* Requirements *
Can you lay out the records from the line containing "This screenshot has width=596, height=1290." through the line containing "will [517, 382]." as a numbered list, leaving out blank lines and including nothing else?

* Extracted information *
• • • • •
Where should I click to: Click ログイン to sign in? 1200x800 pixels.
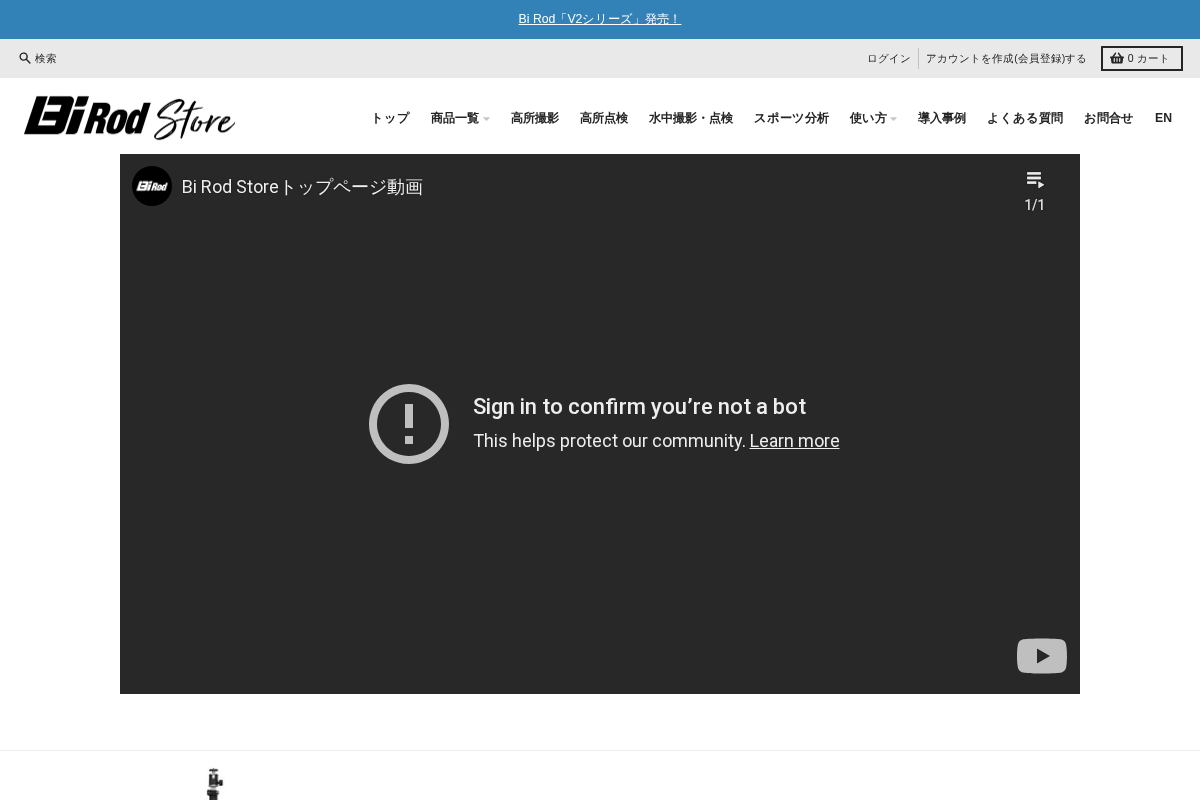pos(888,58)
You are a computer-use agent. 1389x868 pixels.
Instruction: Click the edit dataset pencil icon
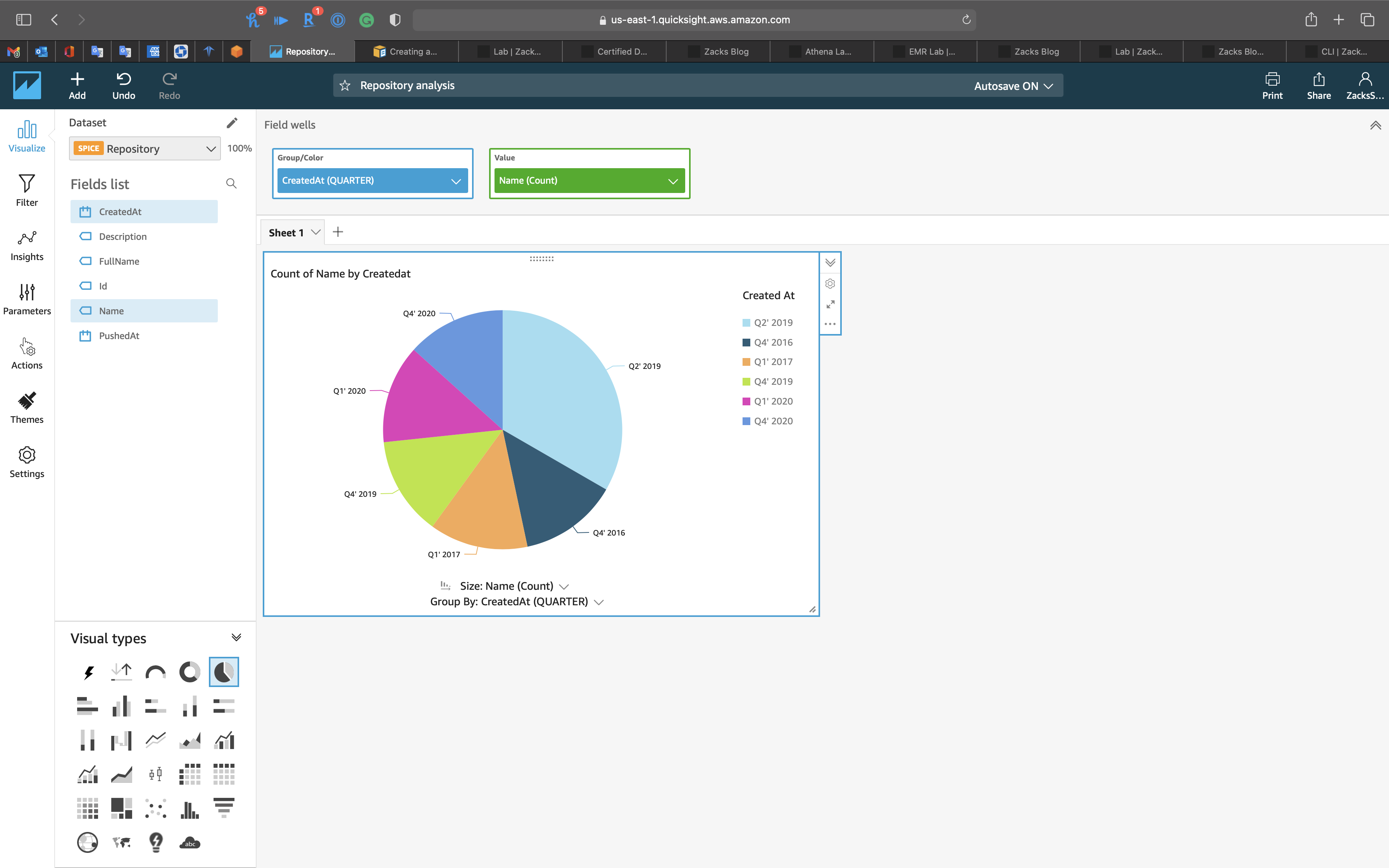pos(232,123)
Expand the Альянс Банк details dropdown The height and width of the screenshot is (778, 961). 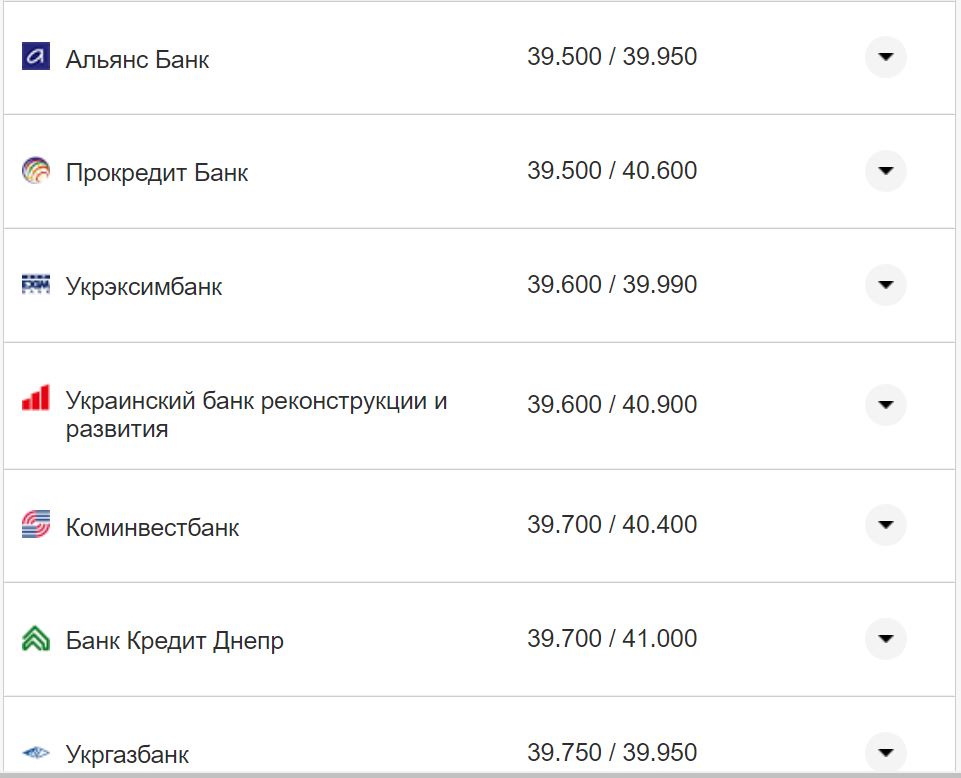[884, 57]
• • • • •
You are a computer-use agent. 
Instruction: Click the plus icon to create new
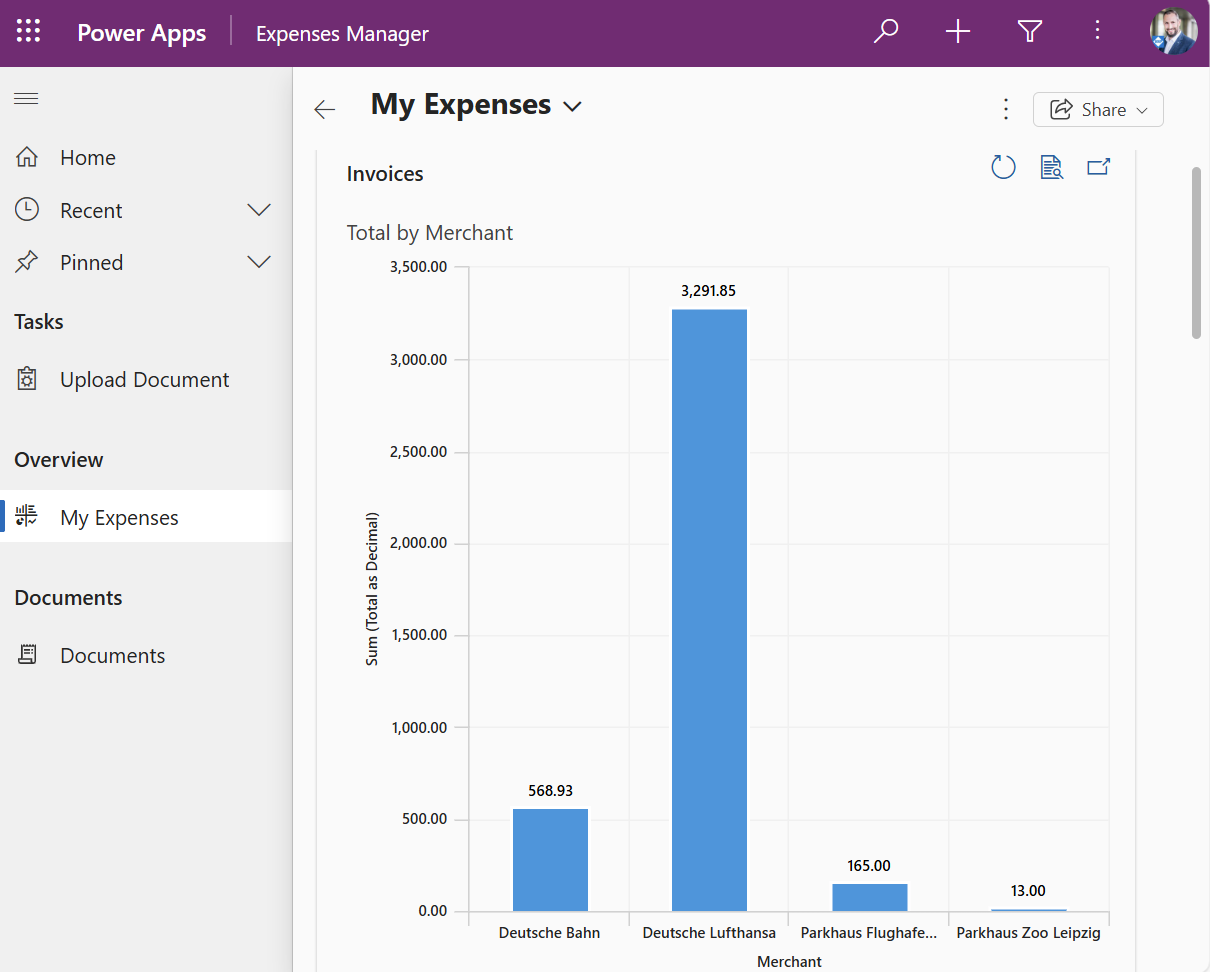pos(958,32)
• • • • •
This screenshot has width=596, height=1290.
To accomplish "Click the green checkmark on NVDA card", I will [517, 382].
• • • • •
* Solution below *
1. This screenshot has width=596, height=1290.
2. To accomplish "Click the green checkmark on NVDA card", I will [517, 382].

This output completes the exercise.